A line can only be scanned if all lines above were scanned. Only then the range at its start is valid. (though there may in future be HL that can provide the range without this requirement)
Q: Wow, I am now noticed that SynEdit has such stupid behaviour: reparsing a line more than once.
A: You are another stupid when exposed earlier conclusion without knowing the big design behind it.
SynEdit (core) itself does not trigger or need "reparsing"
Some modules (like folding) need to parse a line a 2nd time, to got extra info.
BUT this is only for visible lines, not for the entire document (so maybe 50 out of 10000 lines).
Also those modules can/should then cache the data the got (until the line changes).
If several independent modules need to do this, it may be possible to further optimize this....
Q: Lets Don't be pedantic. When a line is unchanged, why this line being parsed twice or thousands time?
It is not. (not thousands)
Unless modules are added to synedit that do not cache the info.
It may be scanned twice, because the 2 scans operate in different mode, with different purpose.
With many modules it may have ONE extra scan per module. This will eventually need to be optimized, but is not a problem at current.
Q: can the parsed info be stored statically, so parsing will only be required once?
See above, there may in the future be a need to CACHE this for the VISIBLE lines (and visible lines only).

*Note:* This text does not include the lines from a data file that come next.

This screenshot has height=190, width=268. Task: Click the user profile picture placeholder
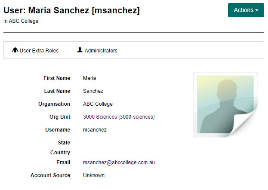(x=225, y=104)
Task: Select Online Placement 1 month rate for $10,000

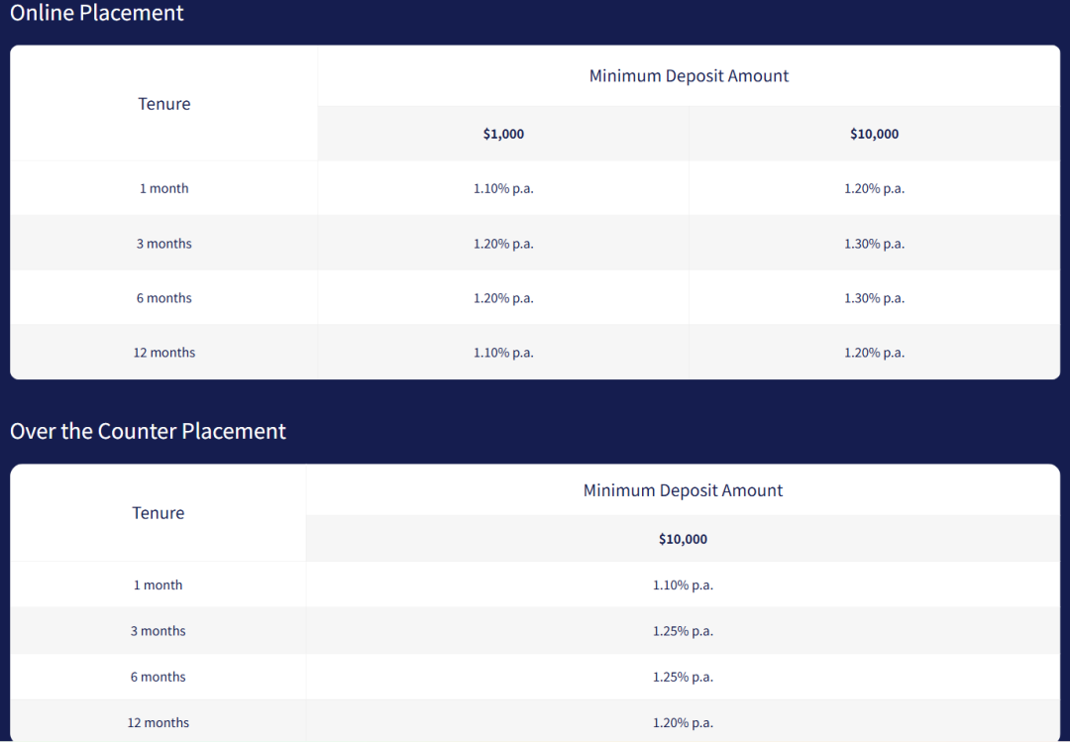Action: (x=874, y=188)
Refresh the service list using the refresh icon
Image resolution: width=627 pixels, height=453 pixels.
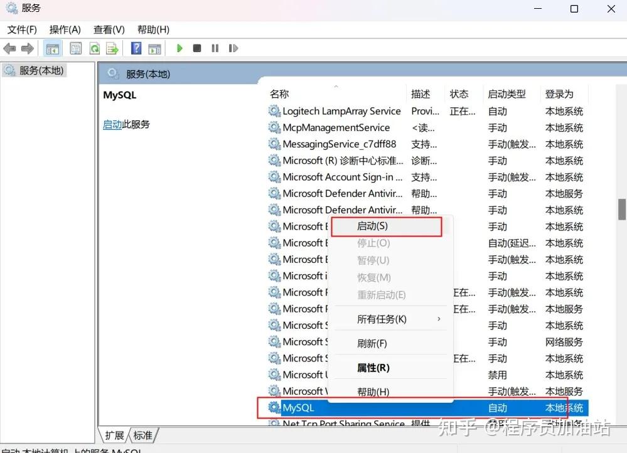(95, 48)
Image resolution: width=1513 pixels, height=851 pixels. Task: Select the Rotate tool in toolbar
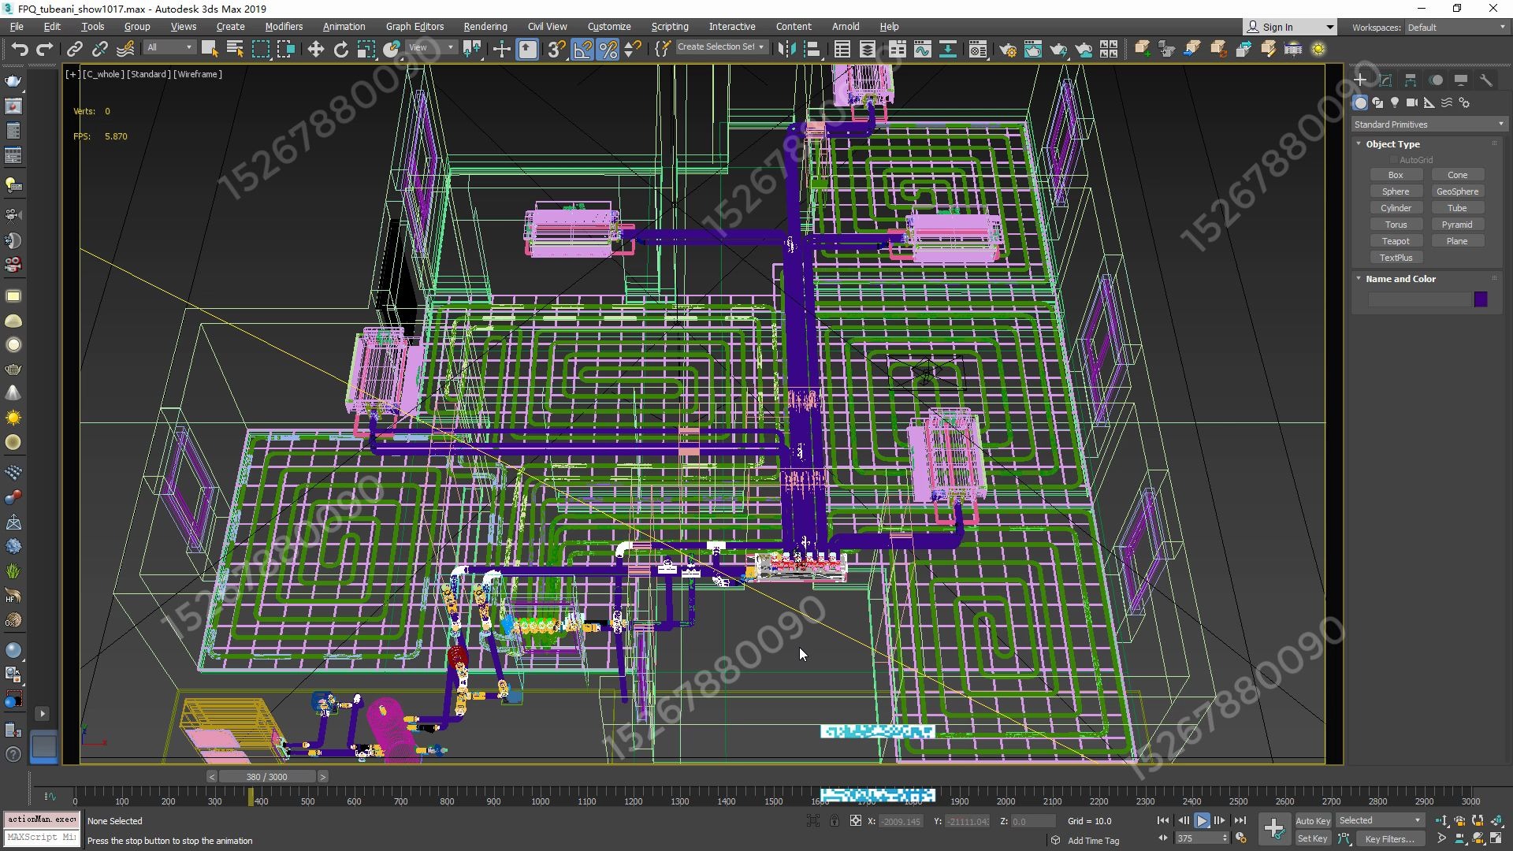point(341,49)
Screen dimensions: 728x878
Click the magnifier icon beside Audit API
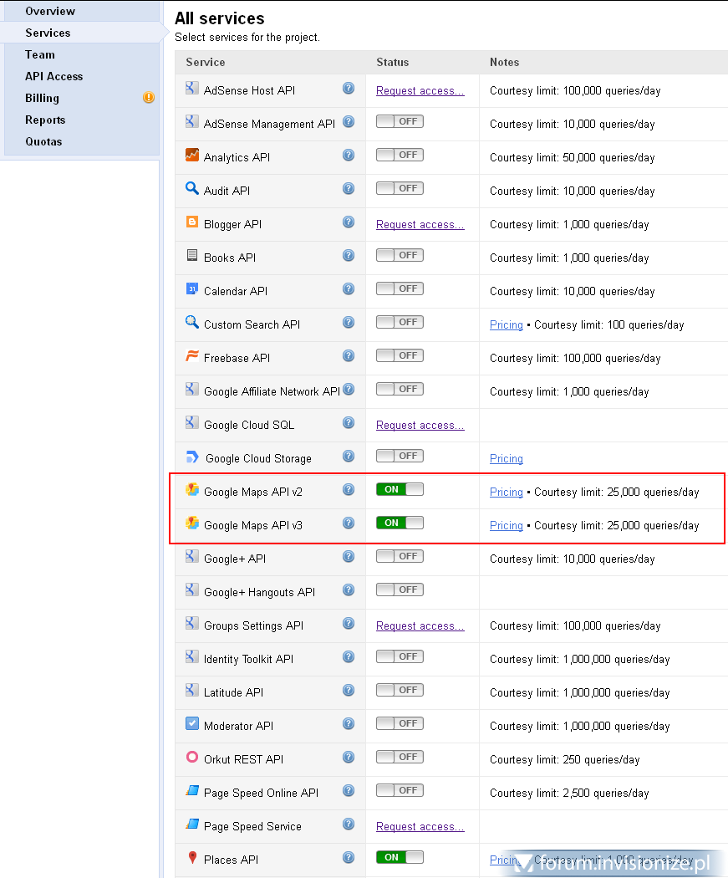[191, 189]
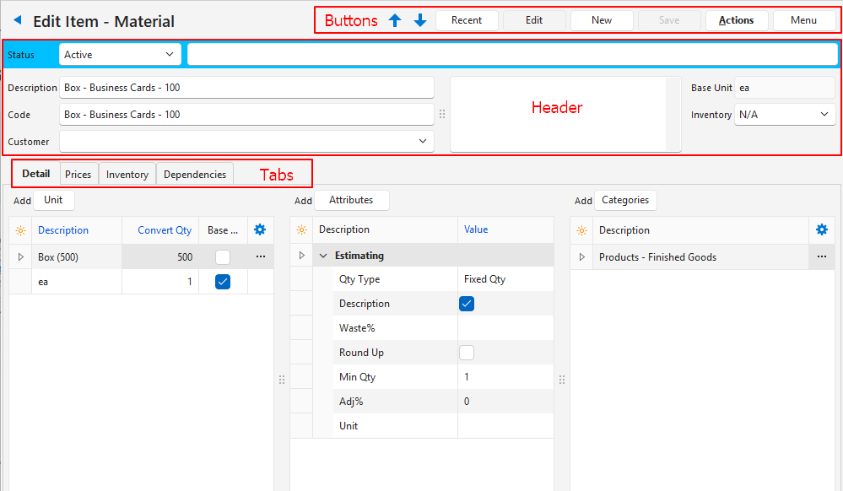
Task: Uncheck the Base Unit box for ea
Action: pos(223,282)
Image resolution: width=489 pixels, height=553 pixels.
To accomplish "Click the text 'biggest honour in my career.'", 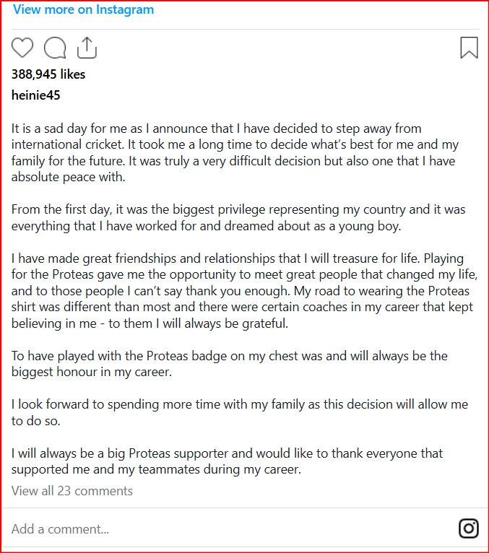I will pyautogui.click(x=92, y=372).
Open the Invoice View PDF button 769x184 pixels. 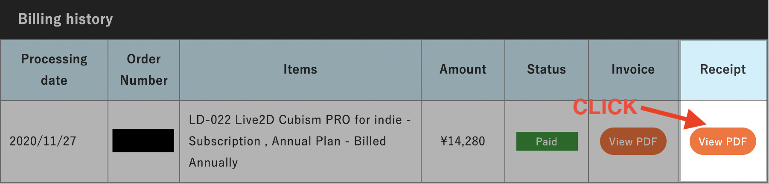(633, 141)
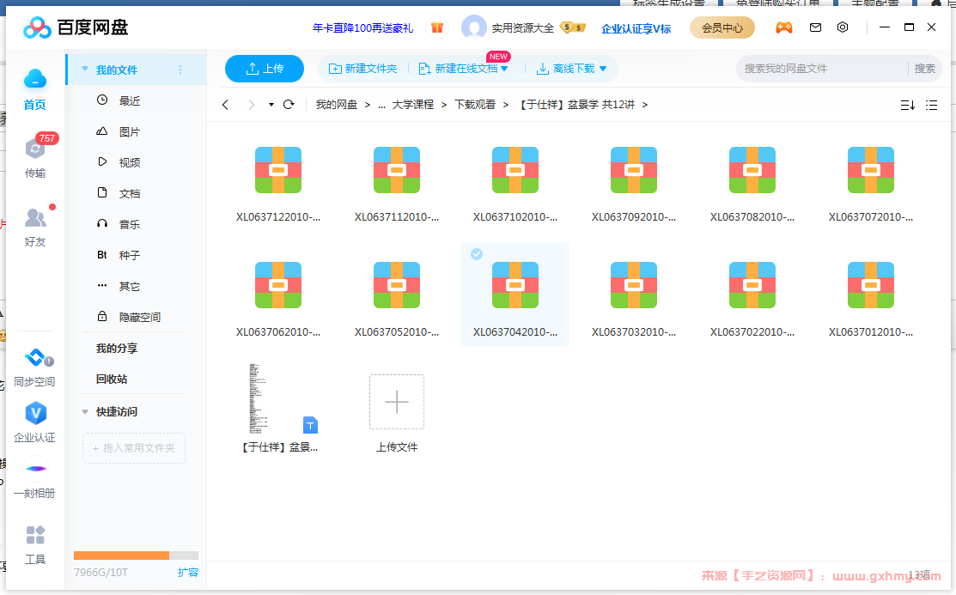This screenshot has width=956, height=595.
Task: Switch to list view mode
Action: click(932, 105)
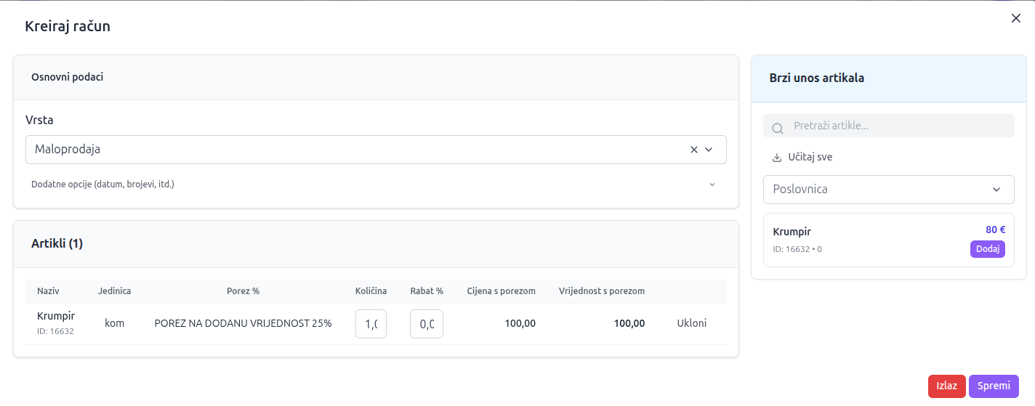Click the Cijena s porezom column header
The width and height of the screenshot is (1035, 406).
(x=501, y=291)

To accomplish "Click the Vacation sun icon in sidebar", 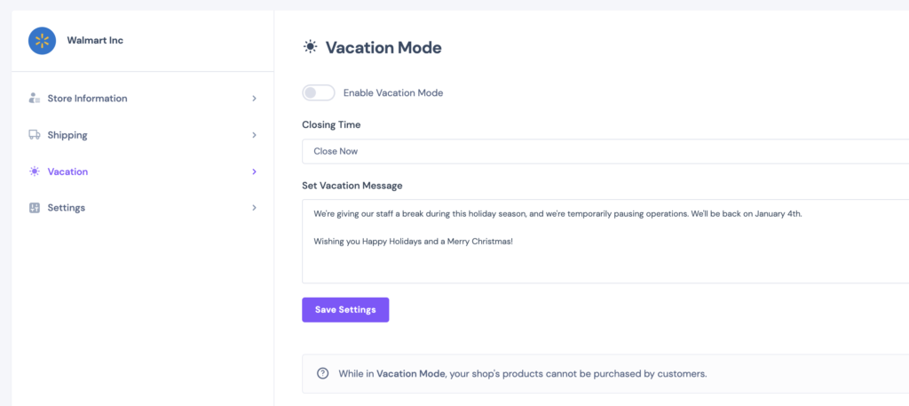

There is no point to store this info for 100.000 lines.
Just a note:
A huge part of this design is to try and keep memory usage down (and yes there is a lot still to be optimized even further than now)
Why? Why, if memory is cheap and available?
Well because using more memory can slow down computation.
I made this experience when working on fpdebug. Loading, storing, and then working with (searching) debug info. I tested with debugging the IDE itself, with all packages having full debug info. Initially the index (created in memory on the debug info) was several 100 MB. Not much. But finding a format that required just under 100MB, even though it made the code itself more complex, improved speed quite a lot.